----- Texte fourni

Un Jardin qu on dirait éternelDans un Jardin qu’on Dirait Éternel ne nous parlera que d’une seule chose, l’apprentissage du rituel du thé par Noriko (Haru Kuroki, parfaite…), auprès d’un « maitre », la tendre et sévère Madame Takeda. Un apprentissage qui durera 24 ans, jusqu’à ce que, enfin, « quelque chose commence… » ! Que quelque chose de fondamental ait été conquis, parce que appris, à travers l’acquisition de gestes automatiques : le pliage de la serviette, le nombre de pas pour traverser le tatami, la manière de tenir élégamment la louche… Permettant ainsi à l’esprit de s’attacher aux choses infiniment importantes de la Vie : la différence de son entre l’eau froide et l’eau chaude quand elle ruisselle, ou entre une pluie d’été et une pluie d’hiver, la lumière changeante sur le jardin du pavillon de maître Takeda.

En excluant quasi systématiquement du récit tout événement extérieur à l’apprentissage du rituel, Ômori est sans doute fidèle à l’œuvre dont il s’inspire, et illustre sa foi en les armes du cinéma : beauté de l’image et respect du son, très peu altéré par une musique heureusement parcimonieuse (même si la voix off occasionnelle est inutile…), le tout supposant une concentration du spectateur qui n’est plus si évidente à obtenir, en l’absence d’une « histoire » et d’agitation visuelle et sonore. Les rares scènes « extérieures » permettent de conférer une sorte de réalité « ordinaire » à Noriko, entre fous rires adolescents au karaoké, chaleur du foyer parental, et désillusions amoureuses et professionnelles, mais elles sont soit de trop, soit insuffisantes : Noriko n’existera jamais assez face au rituel et à Mme Takeda (Kiki Kirin, apportant avec elle le souvenir d’un beau personnage – un peu similaire – dans les Délices de Tokyo, ainsi que de sa présence dans Une Affaire de Famille de Koreeda… et malheureusement décédée depuis), et le spectateur aurait sans doute eu envie de la connaître mieux.

----------
----- Données fournies

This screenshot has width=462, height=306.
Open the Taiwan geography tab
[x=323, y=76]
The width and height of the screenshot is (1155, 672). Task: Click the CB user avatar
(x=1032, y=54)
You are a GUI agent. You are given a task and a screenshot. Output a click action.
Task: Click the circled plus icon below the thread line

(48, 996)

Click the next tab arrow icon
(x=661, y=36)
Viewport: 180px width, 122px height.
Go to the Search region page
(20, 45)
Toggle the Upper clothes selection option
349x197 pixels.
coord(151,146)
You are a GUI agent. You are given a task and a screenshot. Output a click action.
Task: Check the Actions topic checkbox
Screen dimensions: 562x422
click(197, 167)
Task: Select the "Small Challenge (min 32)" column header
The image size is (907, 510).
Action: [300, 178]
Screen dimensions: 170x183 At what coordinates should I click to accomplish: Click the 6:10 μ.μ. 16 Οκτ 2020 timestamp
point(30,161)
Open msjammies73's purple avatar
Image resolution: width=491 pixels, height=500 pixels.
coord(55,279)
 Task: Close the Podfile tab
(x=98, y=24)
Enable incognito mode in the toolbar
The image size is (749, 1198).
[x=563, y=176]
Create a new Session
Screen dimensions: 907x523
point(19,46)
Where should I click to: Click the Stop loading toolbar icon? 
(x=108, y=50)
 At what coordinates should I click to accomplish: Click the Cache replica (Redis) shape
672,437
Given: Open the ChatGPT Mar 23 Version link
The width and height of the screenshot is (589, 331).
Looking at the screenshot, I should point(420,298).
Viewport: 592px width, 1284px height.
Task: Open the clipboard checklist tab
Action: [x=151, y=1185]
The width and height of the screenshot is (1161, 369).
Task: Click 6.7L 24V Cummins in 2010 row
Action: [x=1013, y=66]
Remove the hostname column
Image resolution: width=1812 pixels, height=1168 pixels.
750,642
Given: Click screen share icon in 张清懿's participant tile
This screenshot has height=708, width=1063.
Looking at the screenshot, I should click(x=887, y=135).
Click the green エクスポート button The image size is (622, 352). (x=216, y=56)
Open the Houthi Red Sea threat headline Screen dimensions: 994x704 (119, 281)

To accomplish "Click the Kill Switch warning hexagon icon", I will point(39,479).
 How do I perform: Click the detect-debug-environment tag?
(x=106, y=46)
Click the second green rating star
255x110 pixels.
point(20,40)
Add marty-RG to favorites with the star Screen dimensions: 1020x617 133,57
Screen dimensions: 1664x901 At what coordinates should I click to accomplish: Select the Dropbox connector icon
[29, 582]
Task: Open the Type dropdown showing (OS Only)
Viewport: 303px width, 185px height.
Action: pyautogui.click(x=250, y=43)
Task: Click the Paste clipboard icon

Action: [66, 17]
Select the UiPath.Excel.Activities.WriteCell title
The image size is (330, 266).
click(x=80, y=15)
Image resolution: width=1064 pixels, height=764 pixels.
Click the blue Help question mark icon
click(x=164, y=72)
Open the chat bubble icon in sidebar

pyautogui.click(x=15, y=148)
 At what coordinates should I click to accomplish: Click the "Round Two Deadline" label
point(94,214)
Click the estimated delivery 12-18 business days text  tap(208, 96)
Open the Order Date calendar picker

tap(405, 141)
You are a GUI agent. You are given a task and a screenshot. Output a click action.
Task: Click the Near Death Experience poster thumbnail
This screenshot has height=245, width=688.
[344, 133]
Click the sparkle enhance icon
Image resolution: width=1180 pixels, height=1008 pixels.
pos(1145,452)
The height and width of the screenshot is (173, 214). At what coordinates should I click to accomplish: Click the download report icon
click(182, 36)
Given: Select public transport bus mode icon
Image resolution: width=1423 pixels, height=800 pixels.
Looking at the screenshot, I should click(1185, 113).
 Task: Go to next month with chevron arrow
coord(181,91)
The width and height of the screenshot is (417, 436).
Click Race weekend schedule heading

----------

:: Actions à réaliser ::
**A.** Recopiez le passage de la critique du film compris entre « Un Jardin qu on » et « de maître Takeda. », ces deux bornes incluses.
**B.** Rédigez la suite de la critique du film à partir de sa dernière phrase, s'il vous plaît.

:: Réponses dans l'ordre ::
**A.**
Un Jardin qu on dirait éternelDans un Jardin qu’on Dirait Éternel ne nous parlera que d’une seule chose, l’apprentissage du rituel du thé par Noriko (Haru Kuroki, parfaite…), auprès d’un « maitre », la tendre et sévère Madame Takeda. Un apprentissage qui durera 24 ans, jusqu’à ce que, enfin, « quelque chose commence… » ! Que quelque chose de fondamental ait été conquis, parce que appris, à travers l’acquisition de gestes automatiques : le pliage de la serviette, le nombre de pas pour traverser le tatami, la manière de tenir élégamment la louche… Permettant ainsi à l’esprit de s’attacher aux choses infiniment importantes de la Vie : la différence de son entre l’eau froide et l’eau chaude quand elle ruisselle, ou entre une pluie d’été et une pluie d’hiver, la lumière changeante sur le jardin du pavillon de maître Takeda.

**B.**
En trouvant finalement l’émotion via le thème – juste, mais sans doute trop évident – de la douleur causée par la perte d’un parent, et de la réalisation de ce qu’on aurait pu faire encore avec lui, Dans un Jardin qu’on Dirait Éternel révèle sa plus grande faiblesse : derrière l’indéniable fascination qu’exerce sur nous un rituel frôlant l’absurde, derrière la confirmation, assez conventionnelle, de la nécessité de retrouver une sorte de rapport attentif au monde, à la nature, le propos du film manque clairement de profondeur. On ne peut s’empêcher de penser à ce qu’aurait pu faire d’un tel sujet, tellement japonais (modernité et tradition), un cinéaste comme Ozu, mais on sent qu’on est trop injuste avec Ômori de le mesurer à un tel géant… Mais, parce que le film fait plusieurs fois référence à Fellini et à la Strada comme modèle de cinéma hautement émotionnel capable d’accompagner une personne tout au long de sa vie, on voit combien manque ici non seulement une vraie réflexion existentielle et/ou sociale (comme chez Ozu, donc), mais aussi une capacité à créer de l’empathie, et partant, à avoir un véritable impact sur le spectateur. Et pour un film qui parle de « changer sa vie en changeant son regard sur le monde », c’est là un problème.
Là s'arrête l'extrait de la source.